Reading the text in its grammatical-historical context, therefore, actually assists us in detecting this radical progressive shift. It also empowers us to be agents of correction and protest in a world and in a church that often wants to revert to “the good ole days” in which for some (if permissible) the chosen hymn at ordination services would be James Brown’s “It’s a Man’s World.” To the extent that we’ve lost the original narrative of total equality between men and women in the church and in the home, we’re in need of a correction from St. Paul. Being a son, daughter, and child of God is not contingent upon one’s gender; it’s contingent upon Christ alone. Equality and opportunity do not exist on the basis of gender; they exists on the basis of belonging.

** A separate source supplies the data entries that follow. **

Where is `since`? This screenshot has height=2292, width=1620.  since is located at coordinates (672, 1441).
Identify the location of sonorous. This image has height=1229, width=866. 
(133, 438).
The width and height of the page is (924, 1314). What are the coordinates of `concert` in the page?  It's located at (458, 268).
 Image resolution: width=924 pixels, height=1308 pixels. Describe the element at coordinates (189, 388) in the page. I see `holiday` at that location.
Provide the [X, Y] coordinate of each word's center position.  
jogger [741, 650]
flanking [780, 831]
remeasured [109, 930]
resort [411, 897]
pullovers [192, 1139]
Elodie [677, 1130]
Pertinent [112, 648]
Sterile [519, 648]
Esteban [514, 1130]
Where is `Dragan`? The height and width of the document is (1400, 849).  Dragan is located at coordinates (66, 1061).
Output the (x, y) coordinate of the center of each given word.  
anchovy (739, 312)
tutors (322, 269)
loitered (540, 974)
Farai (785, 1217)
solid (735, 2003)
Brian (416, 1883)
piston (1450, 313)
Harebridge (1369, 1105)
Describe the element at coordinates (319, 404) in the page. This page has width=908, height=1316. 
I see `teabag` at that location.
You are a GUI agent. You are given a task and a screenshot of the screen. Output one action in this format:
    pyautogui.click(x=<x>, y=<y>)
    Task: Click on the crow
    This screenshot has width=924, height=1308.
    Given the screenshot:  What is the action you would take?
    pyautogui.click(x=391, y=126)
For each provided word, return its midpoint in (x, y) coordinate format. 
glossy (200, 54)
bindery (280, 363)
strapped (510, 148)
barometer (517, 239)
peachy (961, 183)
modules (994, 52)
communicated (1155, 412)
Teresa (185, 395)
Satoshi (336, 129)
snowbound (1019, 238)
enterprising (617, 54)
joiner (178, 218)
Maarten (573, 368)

Moving along, it is crucial to express that God’s sending of Jesus occurred through his human birth into the people of God, the Jews. This is the central point of the brief prepositional phrases in verse 4 “born of woman, born under the law.” It is not incidental, therefore, that Jesus was both human and Jewish. The great mystery of the faith, namely, that Jesus is fully divine, is of course equally true! Yet, so often in the history of the church Jesus’ humanity has been side-lined by a fixation on his divinity. It is comforting to remember that the divine Jesus was also the “crying infant” Jesus in a manger, the “awkward teenage” Jesus in Nazareth, and the obscure carpenter Christ who worked daily and diligently at his craft.

God didn’t save humanity instead of humanity. God didn’t save humanity in spite of humanity. God saved humanity through humanity; through the humanity of Jesus Christ for all human beings. In our contemporary religious context in which material reality is often seen as less important than spiritual reality, Christianity presents a faith in which spiritual redemption is inseparably linked with material human existence and experience. Redemption isn’t a result of spiritual abstraction; it’s the result of divine incarnation.

Equally important is the Jewishness of Jesus. Verse 5 notes that Jesus came as one under the Jewish law to redeem those who were under the law (namely, the Jews) in order that “we (a reference to the Gentiles) might receive adoption.” Christianity is not the replacement of Judaism; it is the expansion of Judaism to all nations through Christ Jesus. The Gospel is not the extinguishing of the presence and power of God toward the Jews so that the Church can come into existence in its place; it is the expansion of God’s grace and God’s faithful fulfillment of the promise to Abraham in Genesis 12:3 that through him “all the families of the earth” would be blessed.

Inclusion in the family of God culminates and results in a new transformative reality: God’s Spirit is sent into our hearts so that we might embody and participate in his divine nature (see also 2 Peter 1:4). Like father, like son (and daughter). Thus, as we reflect on the many facets of the Scriptures for today, let us remember that God’s faithfulness through Jesus Christ has resulted in a new reality; a new creation, a new world in which followers of Jesus exist as equals, on mission together to see the world transformed through love so that it might reflect the beauty, peace, and purpose of the God who is love as Father, Son, and Holy Spirit, one God, forever and ever. Amen.